Your objective: Copy everything from the line containing "Task: Click the Google Ads logo" down to the end of the rows, word for word. Leave out the pictures.

Material to process:

· · · · ·

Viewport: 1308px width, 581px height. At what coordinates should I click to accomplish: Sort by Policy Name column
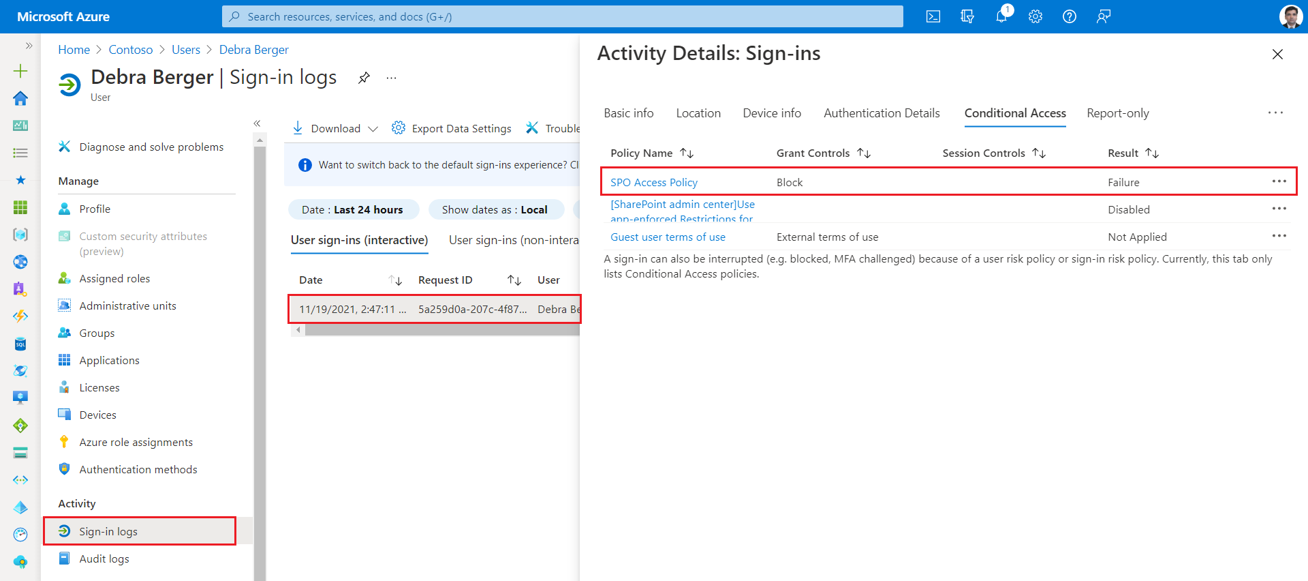coord(687,153)
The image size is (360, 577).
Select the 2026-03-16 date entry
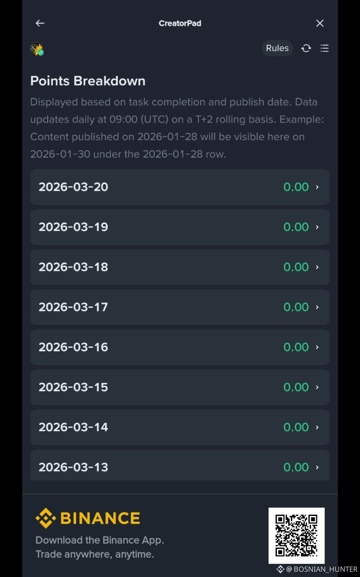(x=73, y=347)
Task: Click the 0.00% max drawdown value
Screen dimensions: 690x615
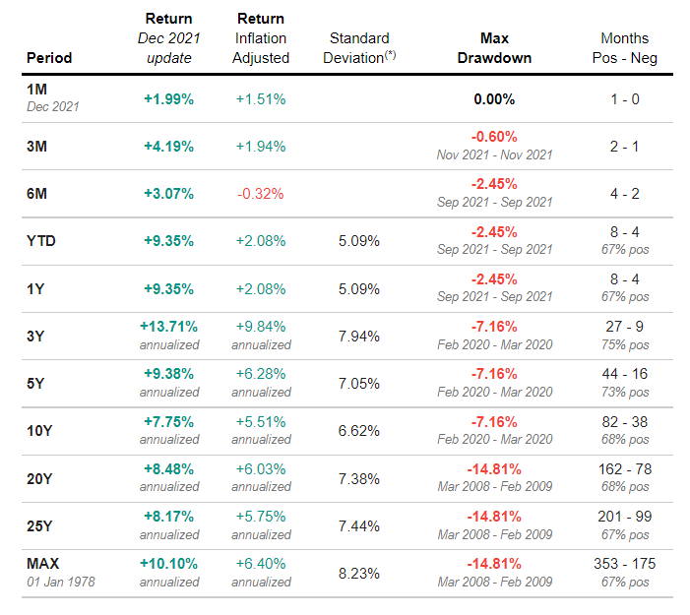Action: pos(494,99)
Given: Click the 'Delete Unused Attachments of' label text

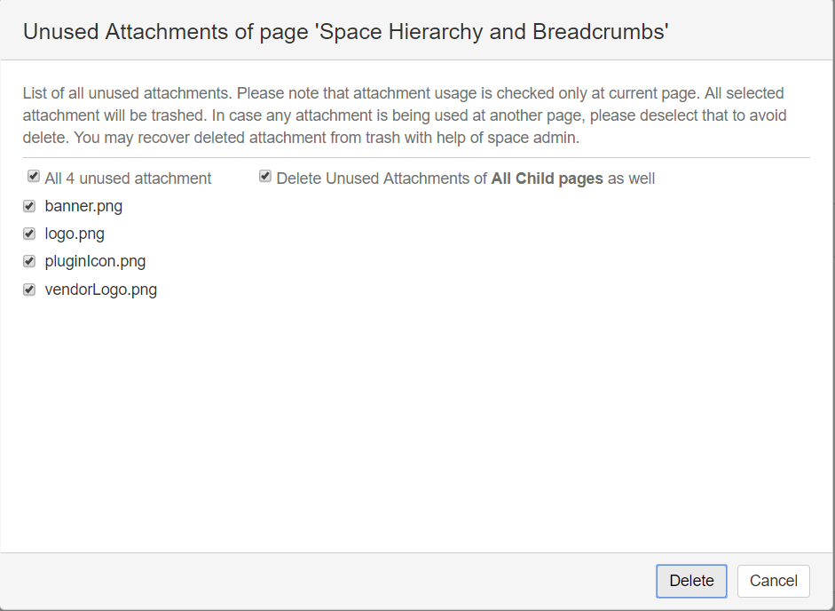Looking at the screenshot, I should pos(382,179).
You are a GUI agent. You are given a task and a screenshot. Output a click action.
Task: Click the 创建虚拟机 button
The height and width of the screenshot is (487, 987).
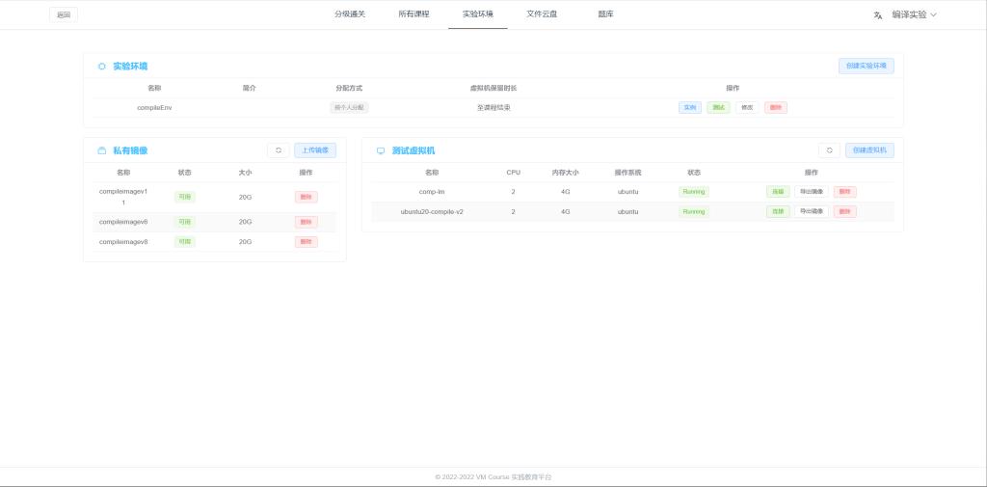[869, 150]
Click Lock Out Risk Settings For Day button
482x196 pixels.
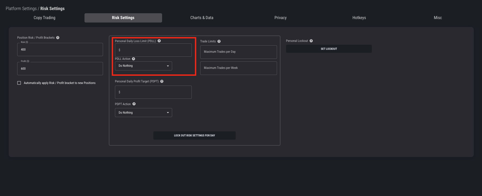point(194,135)
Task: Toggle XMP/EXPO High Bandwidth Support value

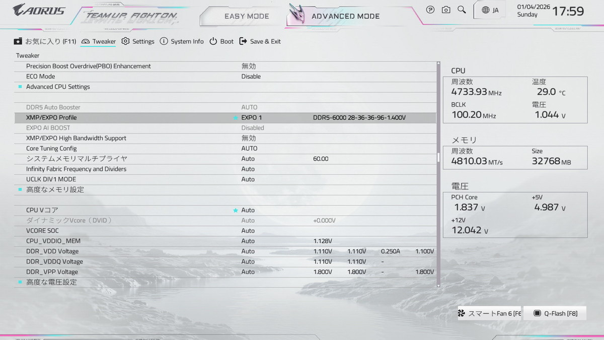Action: click(249, 139)
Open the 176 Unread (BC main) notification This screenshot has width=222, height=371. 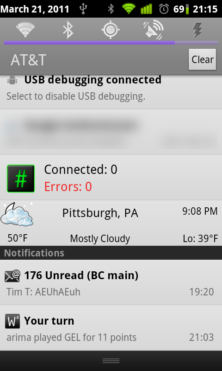pyautogui.click(x=111, y=282)
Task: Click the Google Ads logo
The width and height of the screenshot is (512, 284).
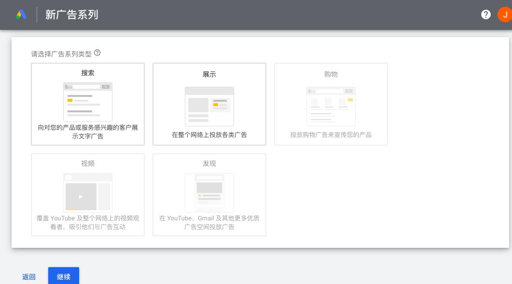Action: coord(21,14)
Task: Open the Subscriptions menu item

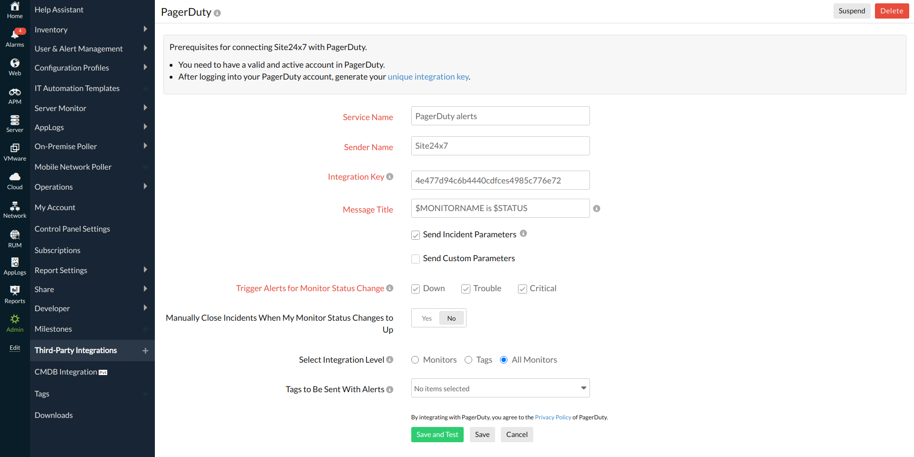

· · · · ·

Result of the task:
Task: Click the Google Ads logo
The width and height of the screenshot is (512, 284).
Action: coord(21,14)
Task: Open the Subscriptions menu item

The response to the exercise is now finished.